LECCE — La contestazione riservata alla presidente del Consiglio Giorgia Meloni durante la cerimonia inaugurale dei Giochi del Mediterraneo a Taranto continua a far discutere la politica pugliese. A riaccendere il dibattito sono le recenti dichiarazioni della sindaca di Lecce, Adriana Poli Bortone, che ha bollato l’episodio come “sgradevole” e un “gesto di ingratitudine”, arrivando a sollecitare scuse pubbliche nei confronti della premier.
Una presa di posizione che ha provocato la ferma reazione del Movimento civico Sveglia, forza d’opposizione nel capoluogo salentino, guidata dal segretario politico Guido Scopece.
“Il dissenso non è un torto da perdonare, ma un diritto costituzionale”
Attraverso una nota ufficiale, il Movimento Sveglia ha voluto ribadire la centralità della libertà d’espressione nel dibattito pubblico, respingendo l’idea che la protesta popolare possa essere liquidata come una semplice mancanza di rispetto istituzionale.
“Il dissenso, anche quando si manifesta in forme rumorose come un fischio allo stadio, è parte costitutiva della democrazia”, sottolinea il movimento. “Non è un affronto alle istituzioni, ma l’esercizio di una libertà che nessun ruolo di governo può pretendere di sottrarre al giudizio dei cittadini. Chiedere ‘scuse’ a chi contesta, anziché ascoltarne le ragioni, appartiene a un’idea di rapporto tra governanti e governati superata e distante dai principi della Repubblica.”
Applausi a Mattarella e il nodo ex Ilva: la distinzione della piazza
Per il Movimento Sveglia, la ricostruzione della prima cittadina leccese travisa quanto accaduto allo stadio Erasmo Iacovone di Taranto. Durante la stessa serata, infatti, il pubblico ha tributato un’ovazione al presidente della Repubblica Sergio Mattarella e un lungo applauso al commissario straordinario Massimo Ferrarese.
Un segnale che, secondo la forza civica salentina, dimostra come la piazza abbia distinto chiaramente il rispetto per il Capo dello Stato dalle critiche rivolte all’operato dell’esecutivo nazionale, maturate in un territorio segnato da anni dalle gravi emergenze ambientali e sanitarie legate all’ex Ilva.
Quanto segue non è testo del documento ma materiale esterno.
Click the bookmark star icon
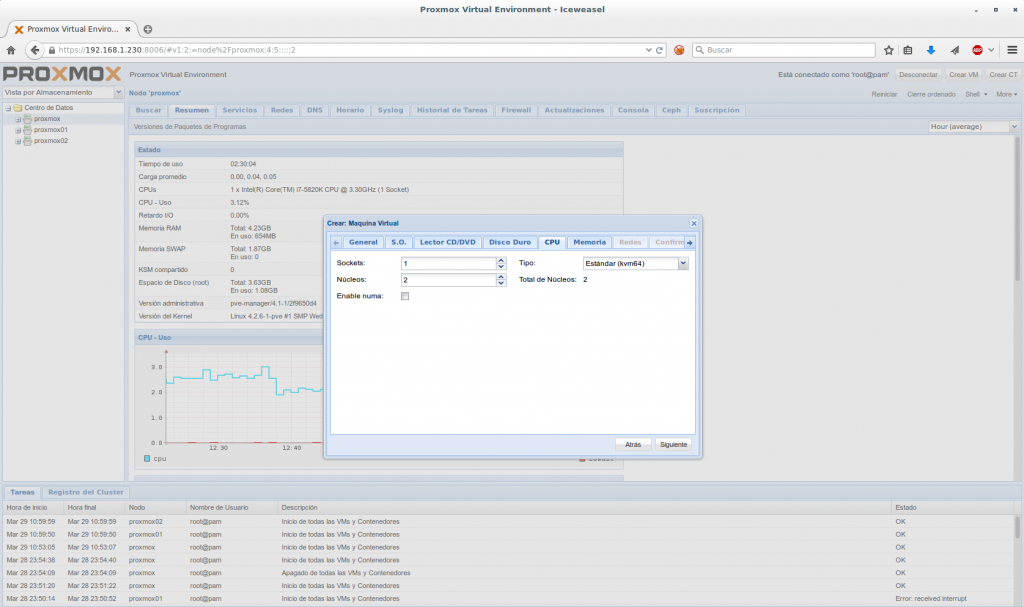Screen dimensions: 1024x607 point(888,50)
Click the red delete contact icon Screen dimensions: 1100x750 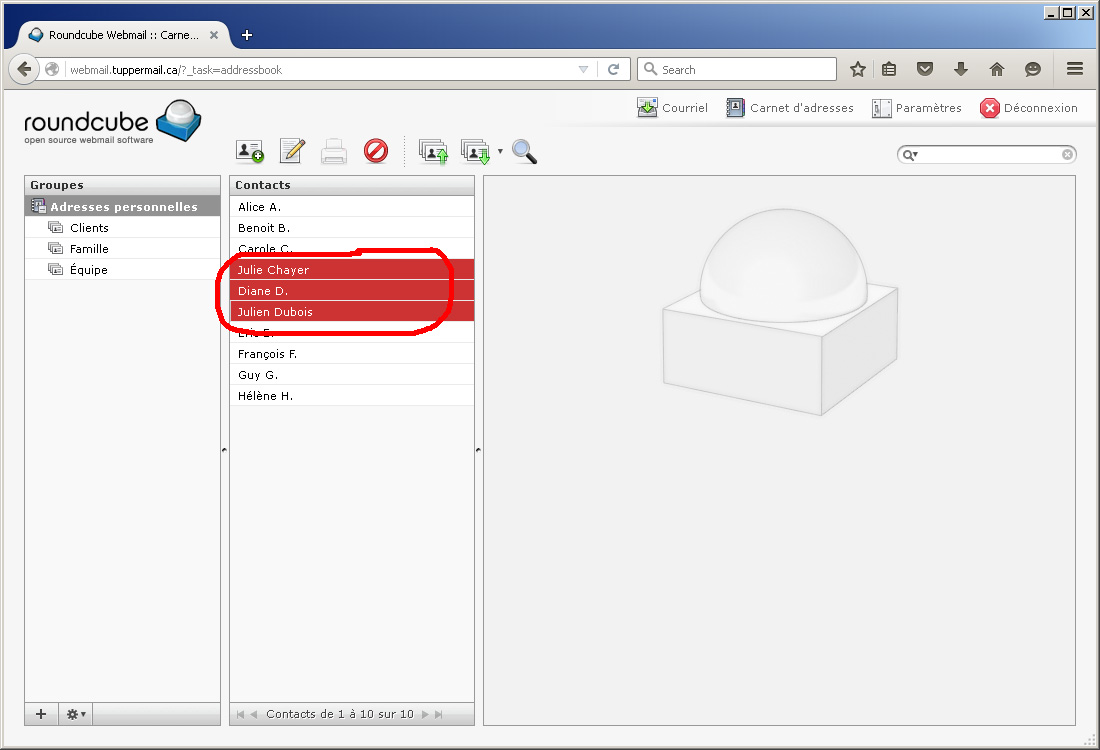tap(375, 151)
“Confondere le due cose significa non voler distinguere tra il rispetto per le cariche dello Stato e la legittima critica politica”, prosegue la nota. “Taranto vive quotidianamente gli effetti di una crisi profonda, fatta di inquinamento, bonifiche mai completate e minacce alla salute. Ridurre il malcontento a ingratitudine significa ignorare le ferite aperte della città.”
L’affondo di Scopece: “Poli Bortone si occupi delle emergenze di Lecce”
Il punto centrale dell’attacco del Movimento Sveglia riguarda tuttavia il ruolo istituzionale della prima cittadina leccese, accusata di distogliere l’attenzione dalle questioni administrative del capoluogo salentino per fare da “megafono al Governo”.
Il segretario politico Guido Scopece esprime con chiarezza la posizione del movimento:
“Non è compito della sindaca di Lecce fare da tifosa al Governo o intervenire su ciò che accade fuori dai confini cittadini. È compito della sindaca occuparsi di Lecce, dei suoi cittadini e delle loro esigenze quotidiane. Chi contesta un provvedimento o una scelta politica esercita un diritto garantito dalla Costituzione, non commette una colpa da farsi perdonare. Chiediamo alla sindaca Poli Bortone di rimettere al centro della sua agenda i problemi reali della nostra città — traffico, mobilità, decoro urbano, servizi pubblici e sviluppo economico — che attendono soluzioni concrete invece di prese di posizione su fatti che non le competono.”
Un’opposizione vigile sui problemi del capoluogo
Il Movimento Sveglia conclude assicurando che continuerà a monitorare con severità l’azione della giunta comunale a Lecce, ricordando che la tenuta delle istituzioni democratiche non si misura con il silenzio dei cittadini, bensì con la capacità di chi governa di accoglierne le istanze e le critiche.